Asian media report that Chairman Kim Jong-il is planning to attend the Pusan Asian games on Sept. 29, where North Korea is scheduled to send a delegation of 665 people. There, or elsewhere in the South, he would finally return the summit gesture of South Korean President Kim Dae-jung in June 2000, say the reports, which the Seoul government will not confirm. North and South have also agreed to march into the Pusan games as a single delegation under the single "Korean Peninsula" blue flag showing a unified Korea, as they did in the Sydney Olympics. On Aug. 31, North Korea's Red Cross agreed to a South Korean request to create a permanent meeting place for families who have been separated since the Korean War.

Japan at Crossroads

"We meet to seek the possibility of resuming talks to normalize diplomatic ties. I want to seek breakthroughs to settle a number of unresolved issues through 'honest' talks," Prime Minister Koizumi said on Aug. 30, announcing his trip to Pyongyang. A Tokyo Foreign Ministry official reported that "Koizumi's trip represents the realization by Tokyo elites that the entire global system is exploding," and that in mid-August, former Prime Ministers Kiichi Miyazawa and Yasuhiro Nakasone had demanded that Koizumi tell U.S. President George Bush to "exercise self-control" and refrain from war with Iraq. Japan has been sending high officials to Pyongyang for months in a related peace drive, he said.

Japan's industrial and financial might are the key to building the Trans-Korean Railway and the entire Eurasian Land-Bridge, a Korean source told EIR. "There are already plans to connect Japan to the Land-Bridge, by building the Pusan to Fukuoka Bridge-Tunnel," he said. "It may appear we Koreans resent Japan too much for this to happen, but it will be like the Channel Tunnel between France and England: There will be nothing but public opposition, and then behind the scenes they will come to consensus and voilà, you have a tunnel." North Korea stands to receive over $10 billion in reparations from Japan, if relations are normalized; and with Tokyo sitting on more than $450 billion in soon-to-be-worthless dollar reserves, they may as well invest in durable goods.

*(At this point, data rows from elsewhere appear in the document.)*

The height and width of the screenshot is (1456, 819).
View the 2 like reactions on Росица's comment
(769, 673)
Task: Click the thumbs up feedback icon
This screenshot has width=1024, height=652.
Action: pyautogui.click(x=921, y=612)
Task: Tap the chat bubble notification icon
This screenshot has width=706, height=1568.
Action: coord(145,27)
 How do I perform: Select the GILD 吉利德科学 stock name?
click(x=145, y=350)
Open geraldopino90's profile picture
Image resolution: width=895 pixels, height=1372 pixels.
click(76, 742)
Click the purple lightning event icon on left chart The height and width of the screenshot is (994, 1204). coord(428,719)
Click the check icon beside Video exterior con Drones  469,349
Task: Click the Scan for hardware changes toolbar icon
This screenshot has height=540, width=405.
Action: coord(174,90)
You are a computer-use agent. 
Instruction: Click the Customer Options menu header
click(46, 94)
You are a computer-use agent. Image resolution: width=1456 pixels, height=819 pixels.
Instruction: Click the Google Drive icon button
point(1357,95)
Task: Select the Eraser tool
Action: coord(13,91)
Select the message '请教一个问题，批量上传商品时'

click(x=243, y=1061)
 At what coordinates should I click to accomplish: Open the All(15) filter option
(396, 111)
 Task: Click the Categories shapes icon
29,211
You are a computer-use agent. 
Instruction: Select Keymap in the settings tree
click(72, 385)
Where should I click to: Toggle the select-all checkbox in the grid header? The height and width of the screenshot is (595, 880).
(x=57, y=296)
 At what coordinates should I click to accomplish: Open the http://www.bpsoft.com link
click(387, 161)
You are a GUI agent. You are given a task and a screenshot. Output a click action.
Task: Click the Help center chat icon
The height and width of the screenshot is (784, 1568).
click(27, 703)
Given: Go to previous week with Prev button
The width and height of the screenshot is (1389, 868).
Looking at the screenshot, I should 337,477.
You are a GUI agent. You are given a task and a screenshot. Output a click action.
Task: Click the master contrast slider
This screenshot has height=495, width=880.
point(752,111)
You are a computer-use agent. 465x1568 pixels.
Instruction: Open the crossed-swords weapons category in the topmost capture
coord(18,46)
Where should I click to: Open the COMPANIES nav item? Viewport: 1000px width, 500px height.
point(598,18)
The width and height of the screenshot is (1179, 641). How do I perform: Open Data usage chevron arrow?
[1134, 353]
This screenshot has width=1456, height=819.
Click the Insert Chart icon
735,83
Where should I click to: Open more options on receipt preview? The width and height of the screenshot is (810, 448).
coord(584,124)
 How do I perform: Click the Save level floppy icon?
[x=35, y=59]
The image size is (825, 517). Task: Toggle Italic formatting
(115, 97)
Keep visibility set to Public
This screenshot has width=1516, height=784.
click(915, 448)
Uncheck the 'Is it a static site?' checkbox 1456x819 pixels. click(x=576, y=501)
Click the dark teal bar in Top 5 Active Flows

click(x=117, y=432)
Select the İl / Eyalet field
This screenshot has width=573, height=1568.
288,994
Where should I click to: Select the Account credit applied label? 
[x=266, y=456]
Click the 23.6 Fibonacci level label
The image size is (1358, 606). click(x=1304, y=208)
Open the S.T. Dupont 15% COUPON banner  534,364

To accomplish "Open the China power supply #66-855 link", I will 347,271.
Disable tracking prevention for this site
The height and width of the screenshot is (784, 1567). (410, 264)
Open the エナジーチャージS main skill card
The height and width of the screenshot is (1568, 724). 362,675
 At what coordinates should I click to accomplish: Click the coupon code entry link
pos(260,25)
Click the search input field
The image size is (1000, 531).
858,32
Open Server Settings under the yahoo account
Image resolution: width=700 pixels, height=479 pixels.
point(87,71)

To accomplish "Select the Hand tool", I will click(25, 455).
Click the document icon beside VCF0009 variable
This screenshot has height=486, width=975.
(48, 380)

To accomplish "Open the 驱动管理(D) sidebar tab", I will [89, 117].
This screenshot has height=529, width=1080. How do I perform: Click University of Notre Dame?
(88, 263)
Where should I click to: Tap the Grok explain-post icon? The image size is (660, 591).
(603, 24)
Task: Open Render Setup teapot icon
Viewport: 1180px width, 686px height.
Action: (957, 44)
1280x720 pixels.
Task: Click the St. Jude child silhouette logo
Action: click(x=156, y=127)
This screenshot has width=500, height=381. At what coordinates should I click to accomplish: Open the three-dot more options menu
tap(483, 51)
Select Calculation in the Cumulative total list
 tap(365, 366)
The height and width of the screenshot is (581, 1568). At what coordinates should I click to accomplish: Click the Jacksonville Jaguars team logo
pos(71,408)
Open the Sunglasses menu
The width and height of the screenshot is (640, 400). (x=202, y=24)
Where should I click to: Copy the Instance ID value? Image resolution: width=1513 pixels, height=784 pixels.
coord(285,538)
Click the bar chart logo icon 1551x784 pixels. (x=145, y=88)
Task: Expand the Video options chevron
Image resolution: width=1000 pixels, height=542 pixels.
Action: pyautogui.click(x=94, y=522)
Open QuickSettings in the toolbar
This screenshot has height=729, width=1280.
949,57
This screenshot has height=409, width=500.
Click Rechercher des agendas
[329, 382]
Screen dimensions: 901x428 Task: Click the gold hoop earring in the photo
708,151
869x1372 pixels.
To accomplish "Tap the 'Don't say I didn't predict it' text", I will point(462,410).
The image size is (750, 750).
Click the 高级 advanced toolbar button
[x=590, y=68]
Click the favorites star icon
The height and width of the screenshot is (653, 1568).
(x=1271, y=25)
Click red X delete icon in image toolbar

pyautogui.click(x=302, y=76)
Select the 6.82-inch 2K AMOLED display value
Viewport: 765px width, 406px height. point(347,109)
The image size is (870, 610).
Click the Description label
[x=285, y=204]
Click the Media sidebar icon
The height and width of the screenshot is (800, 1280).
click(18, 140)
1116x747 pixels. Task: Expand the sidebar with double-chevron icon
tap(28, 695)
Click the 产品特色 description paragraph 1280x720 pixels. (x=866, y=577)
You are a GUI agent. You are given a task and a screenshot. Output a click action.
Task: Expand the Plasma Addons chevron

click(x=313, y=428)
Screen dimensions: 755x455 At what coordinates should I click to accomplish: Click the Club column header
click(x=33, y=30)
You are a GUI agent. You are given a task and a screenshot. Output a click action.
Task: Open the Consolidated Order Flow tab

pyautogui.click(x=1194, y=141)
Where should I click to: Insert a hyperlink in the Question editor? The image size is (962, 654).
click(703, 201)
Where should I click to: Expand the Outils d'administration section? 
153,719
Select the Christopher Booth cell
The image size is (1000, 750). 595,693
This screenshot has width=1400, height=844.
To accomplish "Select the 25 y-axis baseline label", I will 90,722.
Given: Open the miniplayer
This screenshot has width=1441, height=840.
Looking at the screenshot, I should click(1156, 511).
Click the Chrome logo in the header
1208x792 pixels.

Japan wants a "package deal, a comprehensive approach," said one Tokyo negotiator. North Korea wants reparations and trade agreements. Tokyo seeks return of 11 Japanese allegedly kidnapped to the North, and both Tokyo and Washington want nuclear site inspections and an end to North Korea's missile sales. If everything is agreed to at once, the package may just fly, he said.

The question, as always, is: How ready are Japan and South Korea to act independently, to ensure their own survival? While Koizumi said he had called President Bush in advance, Tokyo media report that Koizumi dropped word of his Pyongyang junket on Deputy Secretary of State Richard Armitage at his arrival in Tokyo on Aug. 27, only three days before the announcement, torpedoing Armitage's trip.

Equally fascinating is the possibility that sane forces inside the career U.S. military may be intervening on behalf of peace in Korea as well, as they have done against war with Iraq. The Korea Times reports that on Sept. 3, the UN Command in Korea delivered to North Korea a draft agreement, on military cooperation to start work on the rail lines inside the mine-strewn DMZ, according to a UNC press release. It details UNC steps to transfer control of its half of the DMZ to the South Korean military so as not to alarm Pyongyang, and proposes to open specific areas for the trans-border rail and road crossings. "In a two-hour meeting, Col. Martin Glasser, UNC Military Armistice Commission Secretary, presented his North Korean counterpart, Col. Kwak Yong-hun, with a draft Agreement that would facilitate connection of rail and road lines," the UNC said.